- Texte fourni
Les pays historiquement à majorité catholique montrent aussi une certaine diversité. À Malte, le catholicisme reste la religion d’État. Plusieurs autres pays ont passé des accords avec le Vatican : l'Italie maintient une relation de coopération avec l'Église catholique, régie par les accords de Latran de 1929 et le concordat de 1984 qui reconnaissent l'importance de l'Église tout en garantissant la liberté religieuse. La Croatie a également passé des accords avec le Saint-Siège, règlementant le statut de l’Église catholique dans le pays. Depuis 1978, l’Espagne n’a plus de religion officielle : sa constitution s’appuie sur les principes de l’aconfessionalité de l’État, de la liberté religieuse et de l’égalité des citoyens. Il existe cependant des possibilités de coopération entre l’État et les groupes religieux. La Pologne a renforcé les liens entre l'État et l'Église catholique après la chute du communisme, et l'Église y joue un rôle important dans la vie publique et politique. En République tchèque, malgré une majorité catholique historique, se maintient une séparation stricte entre l'État et les religions. Enfin, en France, une laïcité stricte a été instaurée après la Révolution française, en réaction à l'influence de l'Église catholique sur l'État. Ce régime a été fixé par la loi de 1905 sur la séparation des Églises et de l'État. Les pays de tradition multiconfessionnelle, quant à eux, sont caractérisés par une collaboration de l’État et des religions : l’Allemagne a un système de reconnaissance officielle des Églises et entretient une relation de coopération avec ces cultes reconnus qui peuvent bénéficier d’avantages spécifiques. Les Pays-Bas maintiennent une séparation souple entre l'État et les religions qui permet la coopération, notamment dans les domaines de l'éducation et de l’aide sociale.

- Consigne A
Les affirmations suivantes sont-elles conformes au texte sur les relations entre l'État et les religions ? Pour chacune, répondez par oui ou par non et citez à l'identique les mots du texte qui tranchent. (i) L'Espagne a le catholicisme pour religion officielle depuis 1978. (ii) En Italie, la coopération avec l'Église catholique est encadrée par des accords de 1929 et de 1984. (iii) Les Pays-Bas appliquent une séparation stricte entre l'État et les religions.
- Consigne B
Rédigez la suite du texte sur les relations entre l'État et les religions, à partir de sa dernière phrase.
Le matériel qui suit est indépendant du texte.

- Données fournies
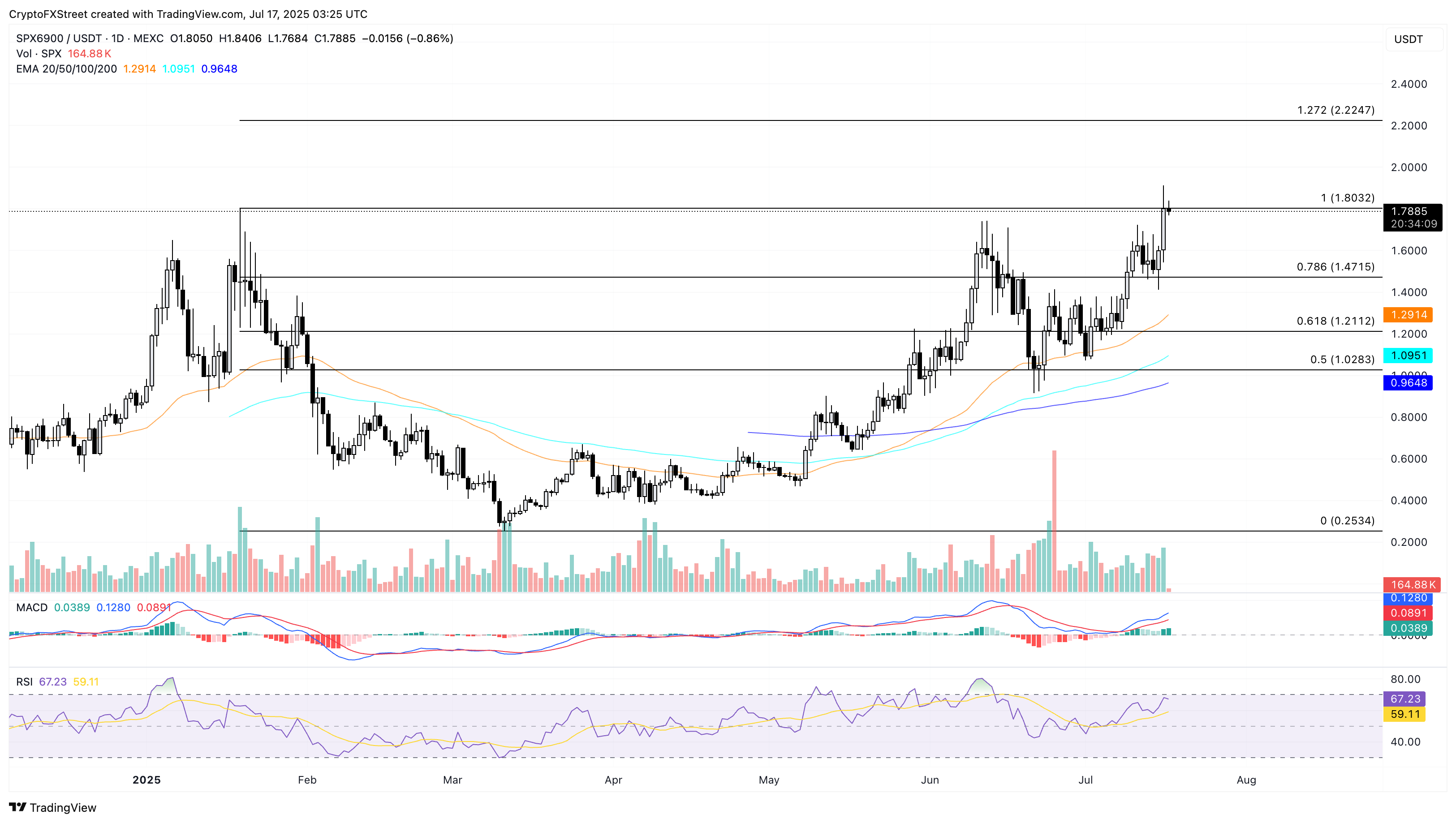Click the SPX6900 / USDT symbol title

click(59, 39)
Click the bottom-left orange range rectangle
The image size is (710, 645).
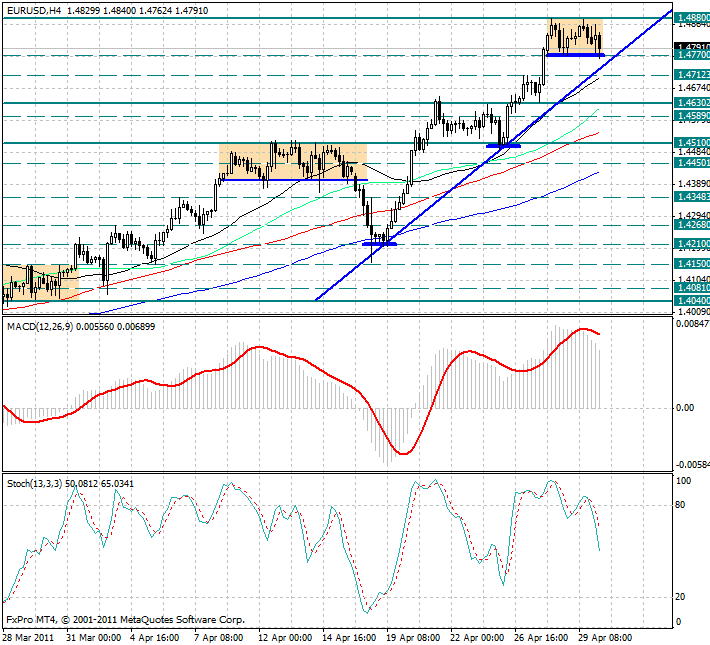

- Réponse attendue A
(i) Non : « Depuis 1978, l’Espagne n’a plus de religion officielle ».
(ii) Oui : « régie par les accords de Latran de 1929 et le concordat de 1984 ».
(iii) Non : « Les Pays-Bas maintiennent une séparation souple entre l'État et les religions ».

- Réponse attendue B
Une variété de configurations nationales
Même si les religions ont pendant très longtemps été, et sont encore dans certains pays, un élément très important de définition d’une identité nationale, la situation présente ne permet pas d’affirmer une relation claire entre religion dominante et type de relation État-religions. Certes, la religion majoritaire a pu jouer un rôle dans l’établissement des relations entre l'État et les religions. Cependant, les histoires nationales pèsent fortement sur cette organisation, et dans des pays à majorité similaire, les réalités restent le plus souvent variées. En effet, des changements intervenus dans ces relations État-religions au cours des dernières décennies du xxe siècle ont au contraire accru les différences entre pays ayant eu la même religion majoritaire – voir par exemple les évolutions mentionnées plus haut pour la Suède, l’Espagne ou encore l’Italie.
Il existe donc de nos jours une grande diversité des relations État-religions - sans doute d’autant plus grande qu’il peut se trouver un certain décalage entre le cadre juridique et la réalité.
Actuellement, ces relations se répartissent entre deux pôles. À l’une des extrémités, on trouve une séparation stricte entre État et religions : l'État est totalement neutre vis-à-vis des religions, n’en favorise aucune et interdit toute manifestation religieuse dans les institutions publiques. Ce sont des expressions différentes du principe de laïcité que l’on trouve, avec des combinaisons variables, en Estonie, France, Irlande, Suède et aux Pays-Bas.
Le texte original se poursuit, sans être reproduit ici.